How Can Big Data Improve Inventory Management?

Analytics   |   
Published February 21, 2020   |   

Big data is making big waves in business. By collecting and analyzing massive pools of information, companies can optimize nearly every facet of their business. These data-based solutions make services more profitable for companies and more helpful for customers.

While the most obvious use for big data is in marketing, it can benefit other industries as well. Warehouse inventory management is one such sector that can see noteworthy improvements thanks to this technology.

A well-organized and customer-focused stock is central to the supply chain’s success. Finding ways to improve inventory management is a crucial role of any warehouse manager, and taking advantage of data analytics offers unique ways to improve.

Here are five ways big data can advance warehouse inventory management:

1. Improved Efficiency

Perhaps the most significant advantage big data offers inventory management is in improving efficiency. Warehouse operations include many small, interconnected processes. If just one of them lags, it can cause issues throughout the entire process.

With big data, managers can address efficiency-related problems they may not have known existed. Information collected from the various tools warehouses use can tell administrators if machinery isn’t running at its peak performance. Similarly, data collection can inform supervisors of employee performance and suggest ways to increase productivity.

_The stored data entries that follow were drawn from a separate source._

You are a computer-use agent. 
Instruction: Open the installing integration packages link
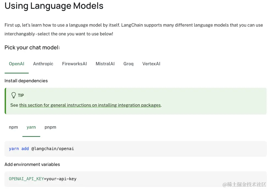[x=90, y=105]
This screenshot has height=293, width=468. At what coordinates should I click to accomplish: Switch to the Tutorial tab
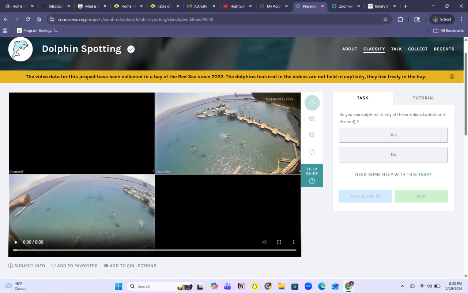coord(423,98)
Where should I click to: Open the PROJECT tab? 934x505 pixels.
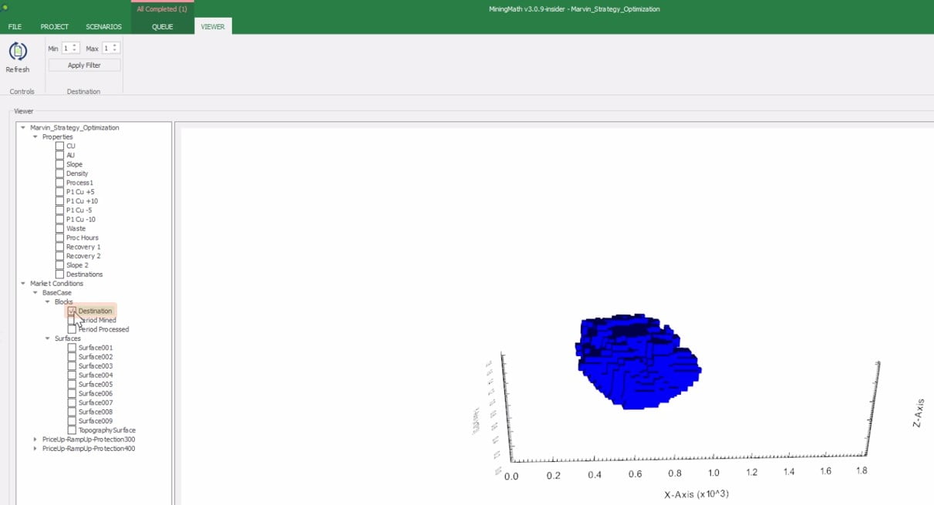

Poor organization can lead to slowed or faulty operations, just as proper organization can optimize the process. Collecting more information can help managers organize their inventory.

Inventory organization involves both the physical layout of a warehouse and the structure of its operations. Using programs to gather and analyze data within the warehouse as well as information regarding other similar businesses, directors can see where their organization may be lacking.

2. Predicting Needs

One of the most impressive facets of big data is its ability to make accurate predictions. Predicting changes in customer behavior can be a considerable advantage to inventory management.

At different points throughout the year, customers may show entirely different buying habits. If a company can’t see these changes coming, they may find themselves with an inventory full of items they don’t need with no room for what they do need. With the help of big data, they can stock inventories with things that will likely be in demand before they need them too urgently.

While a person can make reasonably accurate predictions, big data may be more trustworthy, as it looks at large pools of hard information. Analytic programs can process far more information in a much shorter time than a person can.

3. Optimized Replenishment

Having too much of a slow-moving item, or not enough of an in-demand one, is a frustrating problem. It can harm both profits and customer satisfaction. Inventory handlers need to take care when replenishing their stock to optimize their shelf space and keep customers happy.

Traditionally, employees have to check inventory manually and decide how much of each item to reorder based on little more than a best guess. Using data to analyze business aspects like sales trends, inventory supervisors can get a much better picture of what they need.

Analytics can reveal if some products are moving off the shelves slowly. They can also alert workers if they’ll need to start ordering more of an item. With both historical sales and trend predictions at their disposal, these analytics can help businesses improve their restocking habits. Incorporating analytics makes inventory management easier.

4. Faster Recalls

Although it’s an unfortunate situation, sometimes companies have to recall certain items. Recalls can be costly and, if handled poorly, can hurt the company’s image, so they need to be fast and effective to minimize damage.

Part of an efficient recall is tracking the items in question. Big data can help with this by tracing products by number and shipment at every step of the supply chain.

Notable retailers like Amazon and Costco use big data to get word of the need for recalls. By monitoring multiple webpages, from review sites to social media, they can get news of potential issues with their products as quickly as possible. By recalling early and taking swift action, companies can significantly reduce the damage caused by these undesirable circumstances.

5. Loss Prevention

Shrinkage happens when inventory records show a higher number of items than what is actually in stock. Shoplifting is the leading cause of inventory shrinkage, but other sources include objects breaking or employees misplacing products.

Data analytics can show if some items tend to go missing at specific times in a particular department. Knowing that this is a place of shrinkage, managers could take further security measures in that area, such as installing cameras to catch thieves. The information would also show if the methods are useful or not by comparing shrinkage levels before and after supervisors take action.

Similar data sets could highlight areas where inventory is inconsistent, showing where employees may be misplacing products.

Changing the Future of Warehouse Inventory With Data Collection

There’s practically no limit to the insights big data can provide to inventory managers, much like in any other industry. By adopting this technology on a broad scale, businesses can meet customer demands more efficiently and increase their revenue.